§ **Task prompt**
Can you rewrite the rows from the line with "Task: Expand the [nome] user dropdown arrow" to the line with "Action: click(x=120, y=91)" as a numbered list, leaving out blank lines?

====== Information provided

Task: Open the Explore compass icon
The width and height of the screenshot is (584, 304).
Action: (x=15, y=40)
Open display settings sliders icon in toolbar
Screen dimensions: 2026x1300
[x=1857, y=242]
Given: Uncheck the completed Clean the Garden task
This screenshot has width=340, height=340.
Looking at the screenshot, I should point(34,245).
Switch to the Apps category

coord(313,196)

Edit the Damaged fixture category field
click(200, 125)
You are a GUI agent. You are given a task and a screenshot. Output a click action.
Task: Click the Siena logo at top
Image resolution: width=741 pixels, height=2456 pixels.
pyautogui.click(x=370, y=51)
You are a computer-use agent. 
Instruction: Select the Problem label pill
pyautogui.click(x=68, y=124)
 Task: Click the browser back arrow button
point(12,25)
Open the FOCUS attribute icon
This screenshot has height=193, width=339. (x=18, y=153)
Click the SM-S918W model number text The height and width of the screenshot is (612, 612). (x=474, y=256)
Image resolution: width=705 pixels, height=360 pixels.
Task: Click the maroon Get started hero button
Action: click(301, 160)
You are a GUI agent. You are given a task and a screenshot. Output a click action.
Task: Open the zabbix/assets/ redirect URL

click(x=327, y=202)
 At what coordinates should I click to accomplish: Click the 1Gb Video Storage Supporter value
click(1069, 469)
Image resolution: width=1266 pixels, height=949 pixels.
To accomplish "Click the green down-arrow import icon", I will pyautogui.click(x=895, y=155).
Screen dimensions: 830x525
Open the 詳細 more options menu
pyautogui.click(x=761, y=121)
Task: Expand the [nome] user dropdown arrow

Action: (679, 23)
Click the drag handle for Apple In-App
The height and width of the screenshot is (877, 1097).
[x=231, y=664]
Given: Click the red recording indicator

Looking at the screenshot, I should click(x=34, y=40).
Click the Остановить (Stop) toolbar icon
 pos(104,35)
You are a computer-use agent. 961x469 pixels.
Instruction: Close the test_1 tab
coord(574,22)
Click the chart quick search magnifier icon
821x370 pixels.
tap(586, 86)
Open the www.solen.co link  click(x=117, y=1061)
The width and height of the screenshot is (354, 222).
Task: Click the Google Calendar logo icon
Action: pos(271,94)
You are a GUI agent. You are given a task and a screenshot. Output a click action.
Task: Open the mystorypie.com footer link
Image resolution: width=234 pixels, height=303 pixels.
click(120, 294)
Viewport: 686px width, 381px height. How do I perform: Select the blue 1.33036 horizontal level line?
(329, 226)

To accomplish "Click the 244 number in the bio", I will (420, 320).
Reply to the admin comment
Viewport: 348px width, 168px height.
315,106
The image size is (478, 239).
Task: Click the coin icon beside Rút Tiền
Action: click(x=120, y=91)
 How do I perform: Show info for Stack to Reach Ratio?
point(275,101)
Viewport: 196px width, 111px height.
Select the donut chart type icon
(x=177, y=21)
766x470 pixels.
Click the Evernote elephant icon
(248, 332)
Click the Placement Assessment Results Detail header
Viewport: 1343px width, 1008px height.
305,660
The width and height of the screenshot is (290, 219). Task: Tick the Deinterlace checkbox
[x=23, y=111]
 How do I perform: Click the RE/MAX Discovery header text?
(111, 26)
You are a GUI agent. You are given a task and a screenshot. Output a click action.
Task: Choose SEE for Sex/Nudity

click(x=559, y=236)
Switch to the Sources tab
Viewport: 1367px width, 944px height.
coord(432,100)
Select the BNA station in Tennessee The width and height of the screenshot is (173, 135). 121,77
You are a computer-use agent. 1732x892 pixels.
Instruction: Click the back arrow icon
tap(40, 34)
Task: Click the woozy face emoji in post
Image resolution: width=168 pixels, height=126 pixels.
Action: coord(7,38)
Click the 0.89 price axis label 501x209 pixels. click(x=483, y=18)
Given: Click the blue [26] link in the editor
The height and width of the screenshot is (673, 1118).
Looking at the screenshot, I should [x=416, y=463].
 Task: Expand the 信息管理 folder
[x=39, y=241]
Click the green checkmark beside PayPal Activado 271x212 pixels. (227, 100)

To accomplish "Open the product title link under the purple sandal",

============

§ **Complete answer**
1. Task: Expand the [nome] user dropdown arrow
2. Action: (679, 23)
3. Click the drag handle for Apple In-App
4. The height and width of the screenshot is (877, 1097).
5. [x=231, y=664]
6. Given: Click the red recording indicator
7. Looking at the screenshot, I should click(x=34, y=40).
8. Click the Остановить (Stop) toolbar icon
9.  pos(104,35)
10. You are a computer-use agent. 961x469 pixels.
11. Instruction: Close the test_1 tab
12. coord(574,22)
13. Click the chart quick search magnifier icon
14. 821x370 pixels.
15. tap(586, 86)
16. Open the www.solen.co link  click(x=117, y=1061)
17. The width and height of the screenshot is (354, 222).
18. Task: Click the Google Calendar logo icon
19. Action: pos(271,94)
20. You are a GUI agent. You are given a task and a screenshot. Output a click action.
21. Task: Open the mystorypie.com footer link
22. Image resolution: width=234 pixels, height=303 pixels.
23. click(120, 294)
24. Viewport: 686px width, 381px height. How do I perform: Select the blue 1.33036 horizontal level line?
25. (329, 226)
26. To accomplish "Click the 244 number in the bio", I will (420, 320).
27. Reply to the admin comment
28. Viewport: 348px width, 168px height.
29. 315,106
30. The image size is (478, 239).
31. Task: Click the coin icon beside Rút Tiền
32. Action: click(x=120, y=91)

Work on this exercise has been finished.